═══ RAW DATA ═══

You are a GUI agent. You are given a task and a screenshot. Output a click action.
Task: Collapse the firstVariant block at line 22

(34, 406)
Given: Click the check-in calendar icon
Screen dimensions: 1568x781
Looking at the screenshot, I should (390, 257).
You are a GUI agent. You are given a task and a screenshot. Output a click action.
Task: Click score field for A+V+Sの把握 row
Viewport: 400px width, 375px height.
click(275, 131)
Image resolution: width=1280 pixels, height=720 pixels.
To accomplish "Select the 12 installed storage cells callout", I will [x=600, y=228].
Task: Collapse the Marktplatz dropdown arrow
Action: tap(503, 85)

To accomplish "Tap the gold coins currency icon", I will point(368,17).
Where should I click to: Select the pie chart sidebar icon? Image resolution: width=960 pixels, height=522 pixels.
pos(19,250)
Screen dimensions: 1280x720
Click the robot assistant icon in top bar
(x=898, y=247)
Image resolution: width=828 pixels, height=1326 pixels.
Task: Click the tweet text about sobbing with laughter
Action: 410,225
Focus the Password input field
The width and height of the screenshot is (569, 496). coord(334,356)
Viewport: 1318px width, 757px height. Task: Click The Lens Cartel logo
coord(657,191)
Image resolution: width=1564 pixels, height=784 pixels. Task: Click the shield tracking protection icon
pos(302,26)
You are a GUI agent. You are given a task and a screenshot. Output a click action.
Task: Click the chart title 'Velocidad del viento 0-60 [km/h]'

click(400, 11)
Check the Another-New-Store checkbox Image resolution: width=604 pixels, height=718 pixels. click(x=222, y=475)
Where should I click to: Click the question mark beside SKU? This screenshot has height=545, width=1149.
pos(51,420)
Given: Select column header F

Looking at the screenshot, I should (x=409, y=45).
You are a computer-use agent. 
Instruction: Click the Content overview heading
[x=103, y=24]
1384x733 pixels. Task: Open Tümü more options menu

═══

WHAT YOU NEED TO DO: Transcribe the full set of records precisely.

TASK OUTPUT:
You are a GUI agent. You are given a task and a screenshot. Output a click action.
Task: Collapse the firstVariant block at line 22

(34, 406)
Given: Click the check-in calendar icon
Screen dimensions: 1568x781
Looking at the screenshot, I should (390, 257).
You are a GUI agent. You are given a task and a screenshot. Output a click action.
Task: Click score field for A+V+Sの把握 row
Viewport: 400px width, 375px height.
click(275, 131)
Image resolution: width=1280 pixels, height=720 pixels.
To accomplish "Select the 12 installed storage cells callout", I will [x=600, y=228].
Task: Collapse the Marktplatz dropdown arrow
Action: tap(503, 85)

To accomplish "Tap the gold coins currency icon", I will point(368,17).
Where should I click to: Select the pie chart sidebar icon? Image resolution: width=960 pixels, height=522 pixels.
pos(19,250)
Screen dimensions: 1280x720
Click the robot assistant icon in top bar
(x=898, y=247)
Image resolution: width=828 pixels, height=1326 pixels.
Task: Click the tweet text about sobbing with laughter
Action: 410,225
Focus the Password input field
The width and height of the screenshot is (569, 496). coord(334,356)
Viewport: 1318px width, 757px height. Task: Click The Lens Cartel logo
coord(657,191)
Image resolution: width=1564 pixels, height=784 pixels. Task: Click the shield tracking protection icon
pos(302,26)
You are a GUI agent. You are given a task and a screenshot. Output a click action.
Task: Click the chart title 'Velocidad del viento 0-60 [km/h]'

click(400, 11)
Check the Another-New-Store checkbox Image resolution: width=604 pixels, height=718 pixels. click(x=222, y=475)
Where should I click to: Click the question mark beside SKU? This screenshot has height=545, width=1149.
pos(51,420)
Given: Select column header F

Looking at the screenshot, I should (x=409, y=45).
You are a computer-use agent. 
Instruction: Click the Content overview heading
[x=103, y=24]
1384x733 pixels. Task: Open Tümü more options menu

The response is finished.